## GOAL OF THE EXERCISE
Can you retype every one of the records below, line for line, with no changes?

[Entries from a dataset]
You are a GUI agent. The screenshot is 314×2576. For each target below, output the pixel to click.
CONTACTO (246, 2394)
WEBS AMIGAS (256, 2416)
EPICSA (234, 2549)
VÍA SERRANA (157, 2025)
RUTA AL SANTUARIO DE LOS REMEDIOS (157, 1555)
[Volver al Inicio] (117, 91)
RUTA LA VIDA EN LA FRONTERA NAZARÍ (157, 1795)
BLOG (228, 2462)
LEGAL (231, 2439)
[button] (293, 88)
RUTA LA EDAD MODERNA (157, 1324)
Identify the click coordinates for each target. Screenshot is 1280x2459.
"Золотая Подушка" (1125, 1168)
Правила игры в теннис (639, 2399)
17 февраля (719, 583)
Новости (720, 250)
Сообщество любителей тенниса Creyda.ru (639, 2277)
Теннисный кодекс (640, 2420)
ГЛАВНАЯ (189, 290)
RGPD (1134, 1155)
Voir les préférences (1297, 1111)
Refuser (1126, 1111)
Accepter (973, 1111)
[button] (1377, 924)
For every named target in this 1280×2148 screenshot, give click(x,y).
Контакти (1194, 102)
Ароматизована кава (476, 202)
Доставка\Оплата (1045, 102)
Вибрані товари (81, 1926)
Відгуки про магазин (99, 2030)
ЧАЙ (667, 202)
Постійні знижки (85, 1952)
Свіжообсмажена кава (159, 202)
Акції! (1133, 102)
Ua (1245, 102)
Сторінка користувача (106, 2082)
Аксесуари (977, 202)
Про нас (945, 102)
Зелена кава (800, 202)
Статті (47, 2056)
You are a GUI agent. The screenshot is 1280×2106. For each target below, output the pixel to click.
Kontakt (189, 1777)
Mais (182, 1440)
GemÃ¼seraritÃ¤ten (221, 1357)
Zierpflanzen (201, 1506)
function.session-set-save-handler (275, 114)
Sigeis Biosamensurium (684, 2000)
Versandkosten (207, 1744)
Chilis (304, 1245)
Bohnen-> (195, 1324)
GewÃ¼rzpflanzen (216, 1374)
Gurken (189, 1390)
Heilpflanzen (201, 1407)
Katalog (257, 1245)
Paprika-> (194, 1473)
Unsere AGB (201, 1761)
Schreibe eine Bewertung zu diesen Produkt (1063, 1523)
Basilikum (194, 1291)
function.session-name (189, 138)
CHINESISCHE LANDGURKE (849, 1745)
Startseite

## ANSWER FOR THE TASK
You are a GUI agent. The screenshot is 314×2576. For each target below, output the pixel to click.
CONTACTO (246, 2394)
WEBS AMIGAS (256, 2416)
EPICSA (234, 2549)
VÍA SERRANA (157, 2025)
RUTA AL SANTUARIO DE LOS REMEDIOS (157, 1555)
[Volver al Inicio] (117, 91)
RUTA LA VIDA EN LA FRONTERA NAZARÍ (157, 1795)
BLOG (228, 2462)
LEGAL (231, 2439)
[button] (293, 88)
RUTA LA EDAD MODERNA (157, 1324)
Identify the click coordinates for each target. Screenshot is 1280x2459.
"Золотая Подушка" (1125, 1168)
Правила игры в теннис (639, 2399)
17 февраля (719, 583)
Новости (720, 250)
Сообщество любителей тенниса Creyda.ru (639, 2277)
Теннисный кодекс (640, 2420)
ГЛАВНАЯ (189, 290)
RGPD (1134, 1155)
Voir les préférences (1297, 1111)
Refuser (1126, 1111)
Accepter (973, 1111)
[button] (1377, 924)
For every named target in this 1280×2148 screenshot, give click(x,y).
Контакти (1194, 102)
Ароматизована кава (476, 202)
Доставка\Оплата (1045, 102)
Вибрані товари (81, 1926)
Відгуки про магазин (99, 2030)
ЧАЙ (667, 202)
Постійні знижки (85, 1952)
Свіжообсмажена кава (159, 202)
Акції! (1133, 102)
Ua (1245, 102)
Сторінка користувача (106, 2082)
Аксесуари (977, 202)
Про нас (945, 102)
Зелена кава (800, 202)
Статті (47, 2056)
You are a GUI agent. The screenshot is 1280×2106. For each target below, output the pixel to click.
Kontakt (189, 1777)
Mais (182, 1440)
GemÃ¼seraritÃ¤ten (221, 1357)
Zierpflanzen (201, 1506)
function.session-set-save-handler (275, 114)
Sigeis Biosamensurium (684, 2000)
Versandkosten (207, 1744)
Chilis (304, 1245)
Bohnen-> (195, 1324)
GewÃ¼rzpflanzen (216, 1374)
Gurken (189, 1390)
Heilpflanzen (201, 1407)
Katalog (257, 1245)
Paprika-> (194, 1473)
Unsere AGB (201, 1761)
Schreibe eine Bewertung zu diesen Produkt (1063, 1523)
Basilikum (194, 1291)
function.session-name (189, 138)
CHINESISCHE LANDGURKE (849, 1745)
Startseite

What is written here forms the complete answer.